Task to complete => In the items below, lay out the lines from the line with "You are a GUI" to the line with "This screenshot has width=1568, height=435." as a numbered list, including both of those lines and omitting any blank lines. Leave the pictures out of your answer.

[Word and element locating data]
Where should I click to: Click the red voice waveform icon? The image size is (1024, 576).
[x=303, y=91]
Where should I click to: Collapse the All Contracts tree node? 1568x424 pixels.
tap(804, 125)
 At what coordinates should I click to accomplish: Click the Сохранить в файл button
...
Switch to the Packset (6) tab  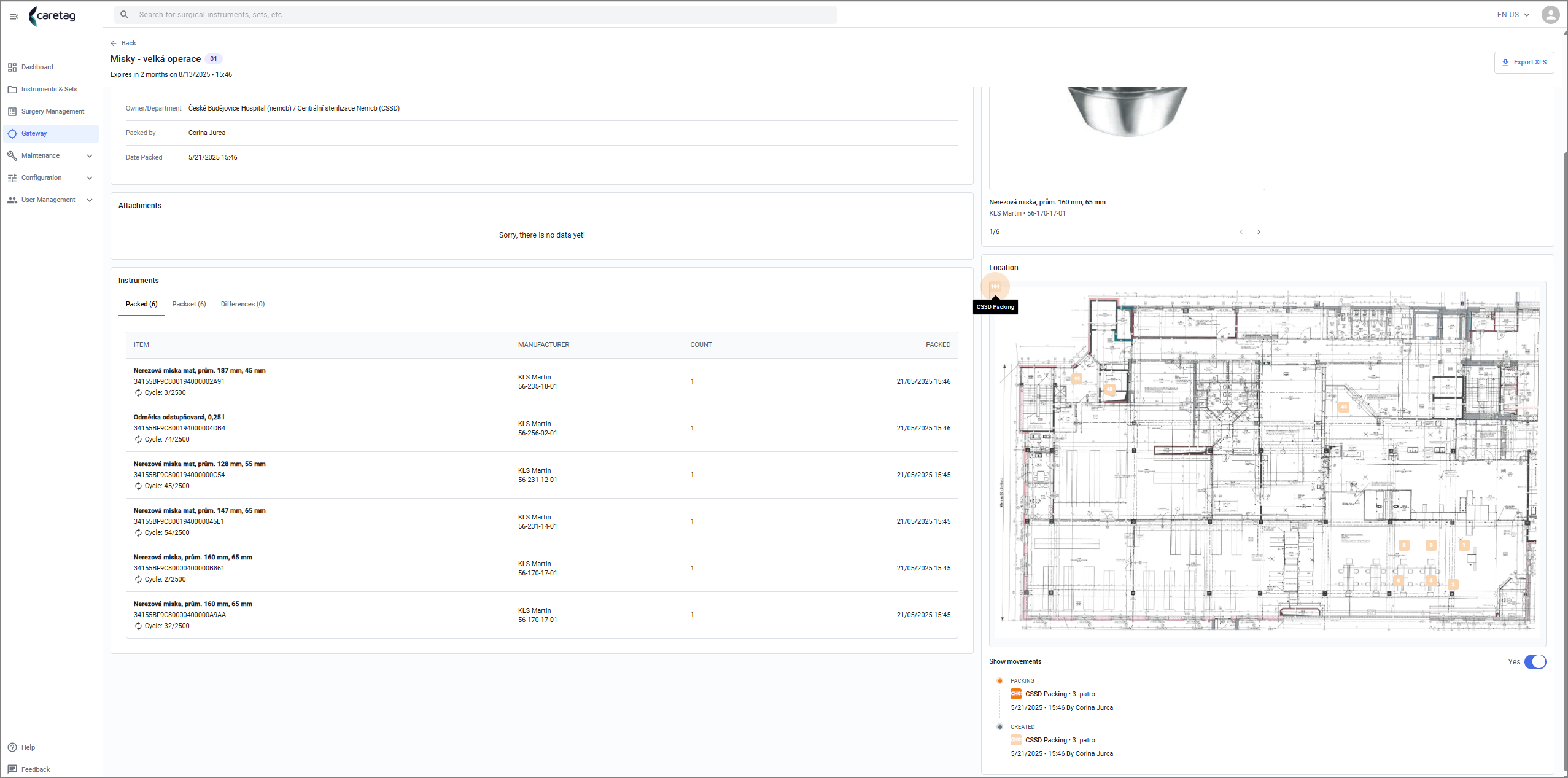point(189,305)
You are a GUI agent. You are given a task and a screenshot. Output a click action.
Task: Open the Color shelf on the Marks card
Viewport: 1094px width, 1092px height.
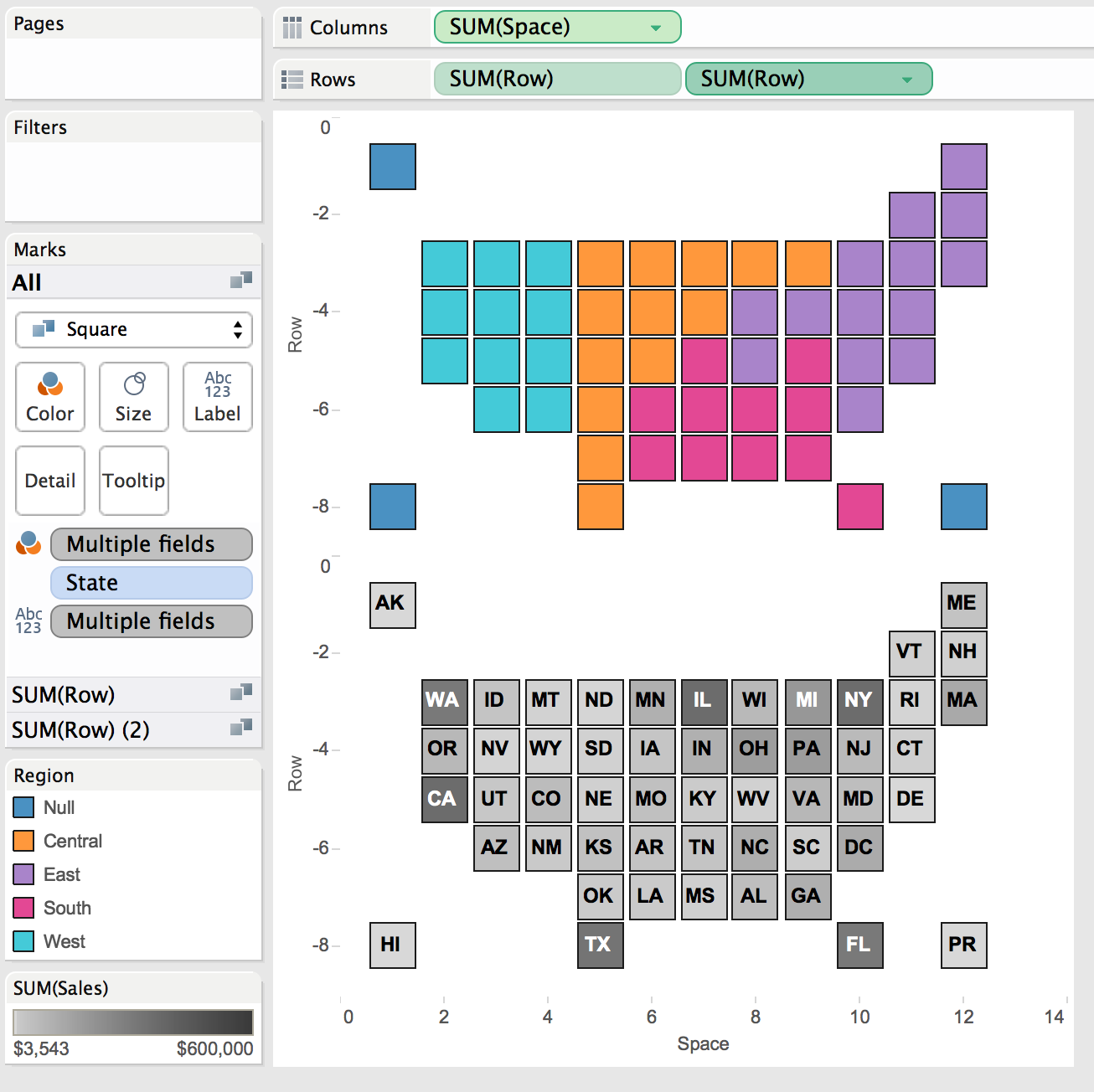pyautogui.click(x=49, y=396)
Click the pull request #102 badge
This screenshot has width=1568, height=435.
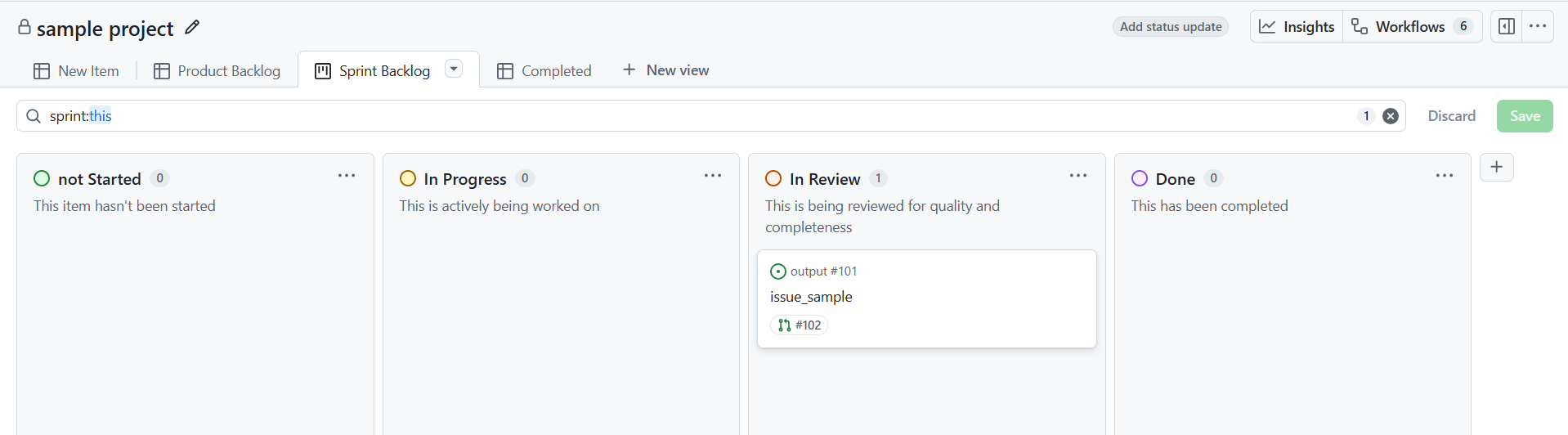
==
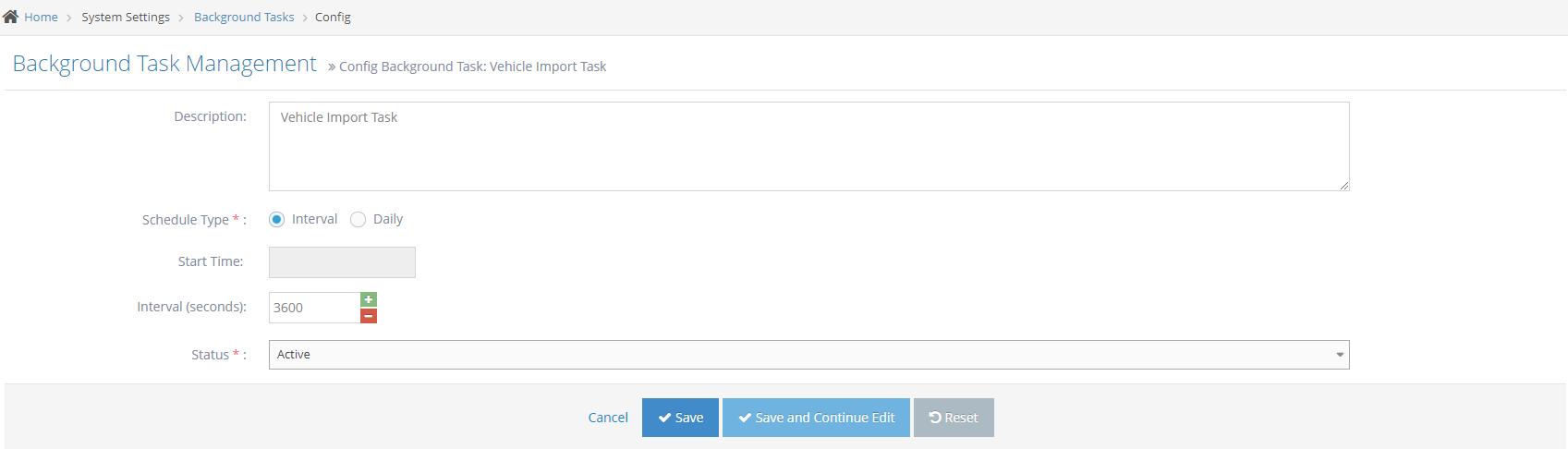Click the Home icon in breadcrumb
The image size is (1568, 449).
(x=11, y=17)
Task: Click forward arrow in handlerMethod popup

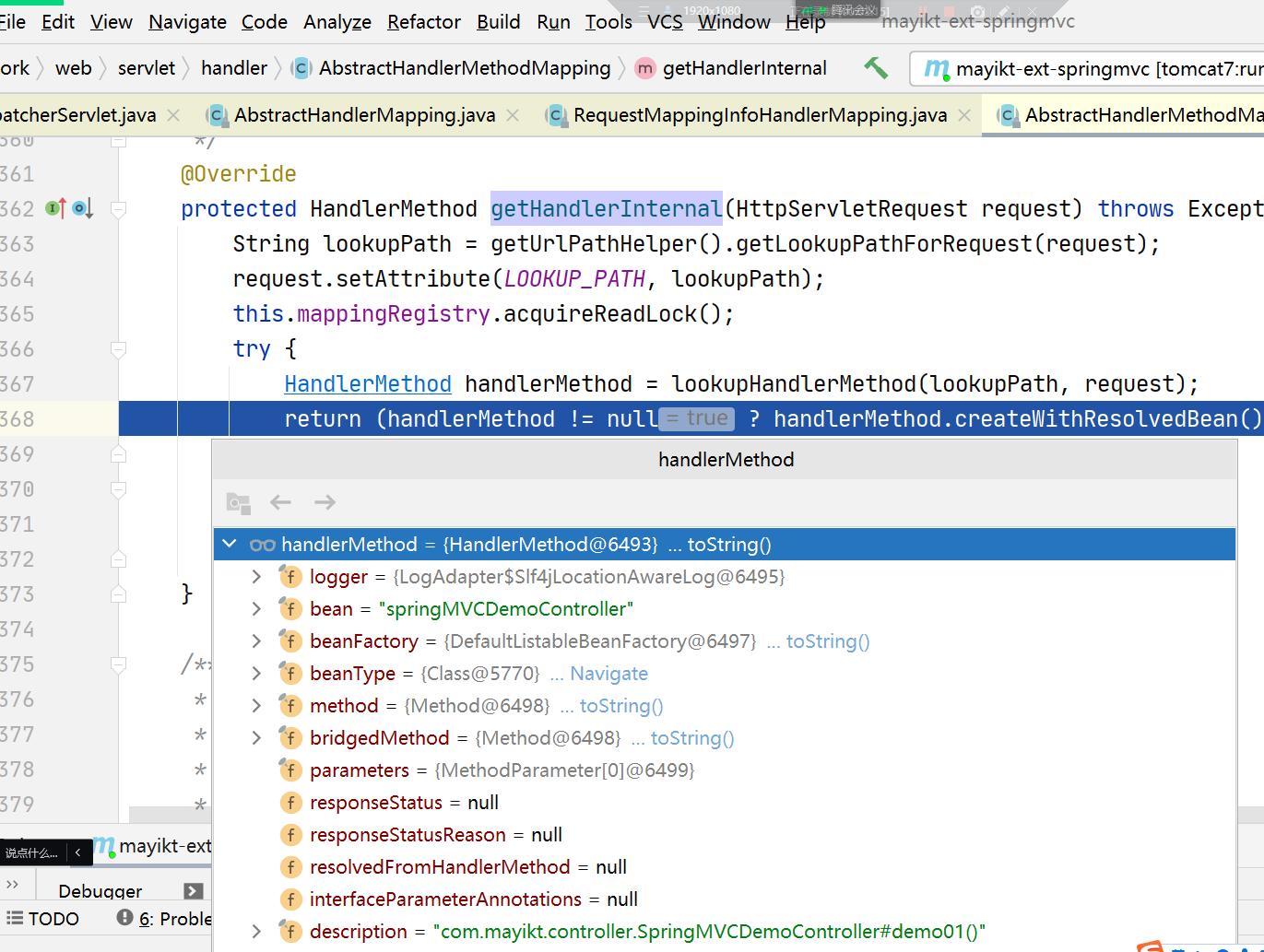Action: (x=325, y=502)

Task response =>
1. You are a GUI agent. You are given a task and a screenshot. Output a click action.
2. Task: Open the Color shelf on the Marks card
3. Viewport: 1094px width, 1092px height.
4. pyautogui.click(x=49, y=396)
5. Click the pull request #102 badge
6. This screenshot has width=1568, height=435.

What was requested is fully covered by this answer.